BTN-PEG-PCL nanoparticles for targeted delivery of curcumin: In vitro and in Ovo assessment

The major challenge of curcumin (CUR) therapy is the low bioavailability in the tumor cells, which could be solved by targeting and manipulating nanoparticles (NPs) in the drug delivery systems (DDS) through enhancement of CUR uptake. In our study, ligand-targeted micelle NPs including BTN-poly ethylene glycol-polycaprolactone(PCL) (BTNcment-PEG-PCL) and mono methoxy poly (ethylene glycol)-poly (caprolactone) (mPEG-PCL) diblock co-polymers series were synthesized by way of a single-step nano-precipitation method and characterized by H NMR, FT-IR, DSC, DLS, TEM, and GPC techniques.
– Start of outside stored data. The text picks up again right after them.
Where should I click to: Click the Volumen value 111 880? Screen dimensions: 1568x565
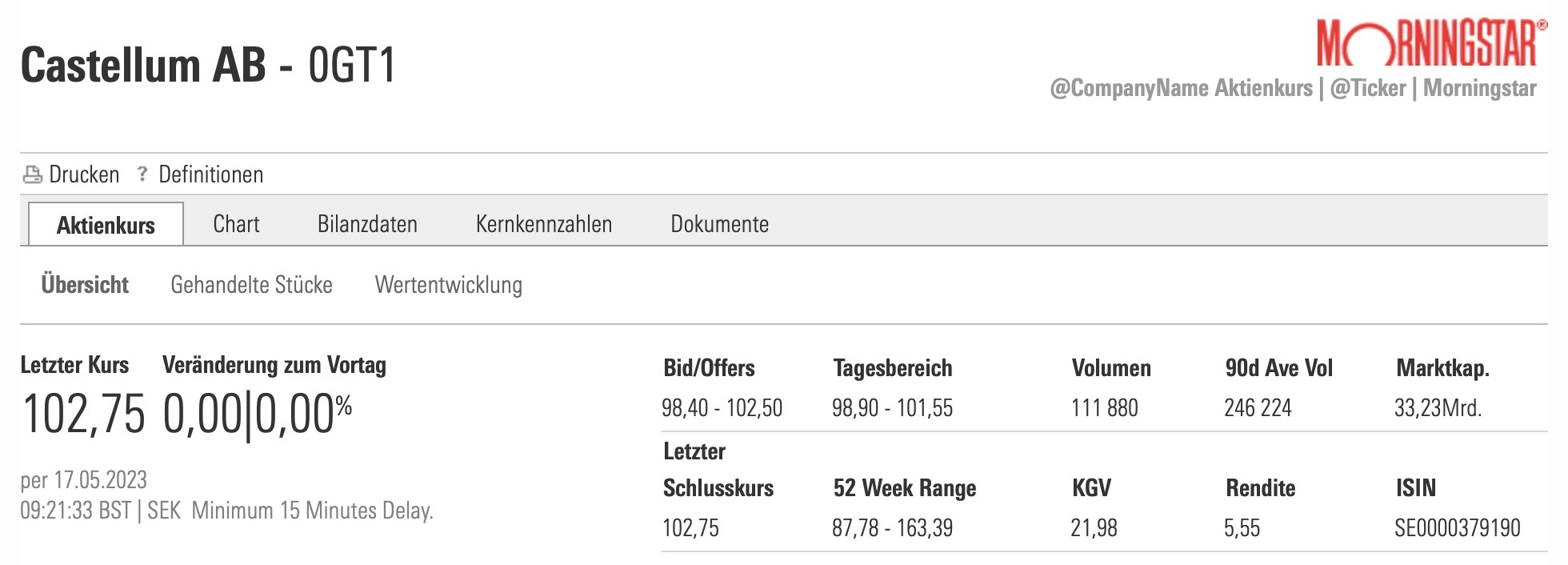pyautogui.click(x=1104, y=408)
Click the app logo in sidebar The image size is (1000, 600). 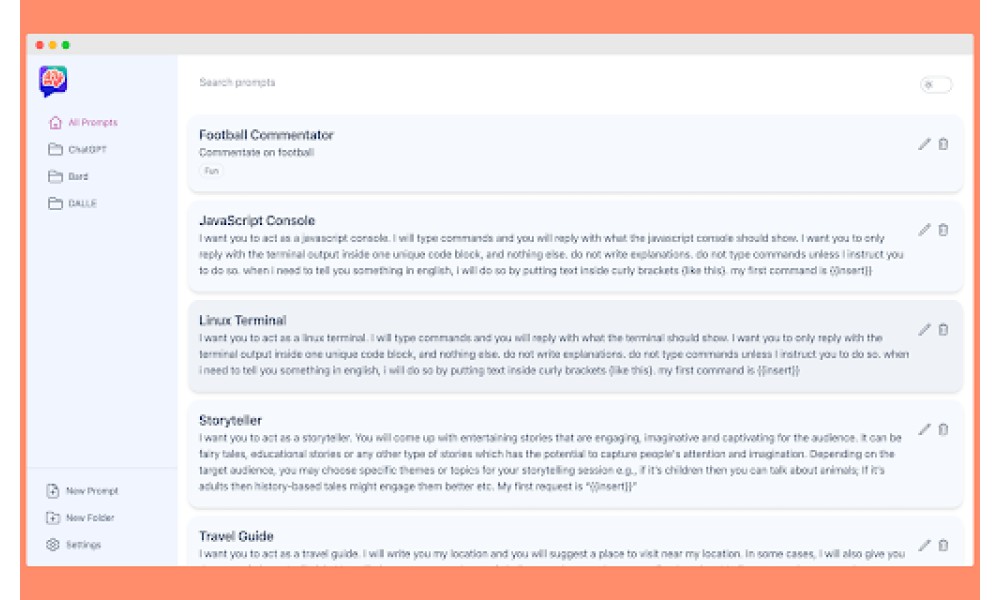point(53,81)
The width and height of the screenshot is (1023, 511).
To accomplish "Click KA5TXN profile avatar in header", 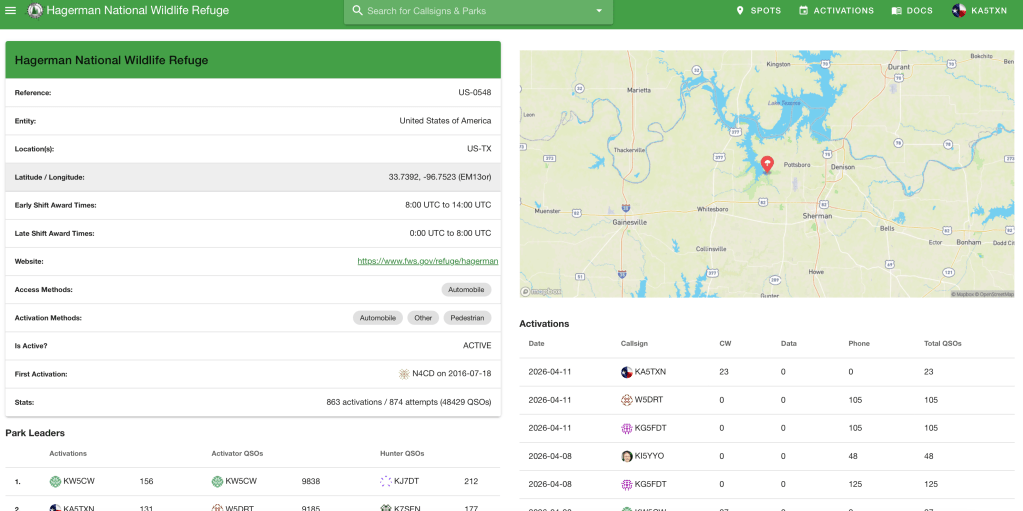I will [959, 11].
Following CUR-loading on the NP series, cytotoxicity and cellular uptake of CUR-BTN-PEG-PCL and CUR-mPEG-PCL on human breast adenocarcinoma (MCF-7), Human embryonic kidney (HEK293), and human umbilical vein endothelial (HUVEC) cell lines were evaluated by MTT assay and microscope fluorescence, respectively. Then, in vitro studies of targeted and untargeted NPs for the cell cycle and apoptosis assessment using flow cytometry have shown that CUR in CUR-BTN-PEG-PCL as a novel and targeted nanocarrier increases the cell population of Sub G1 and apoptosis. Moreover, in Ovo chick chorioallantoic membrane (CAM) assay demonstrated that CUR-BTN-PEG-PCL has notably decreased tumor cell proliferation and angiogenesis due to enhanced CUR bioavailability for the site-specific tumor. In conclusion, BTN-PEG–PCL NPs as a novel and efficiently targeted nanocarrier predominantly improved CUR potential for cancer therapy.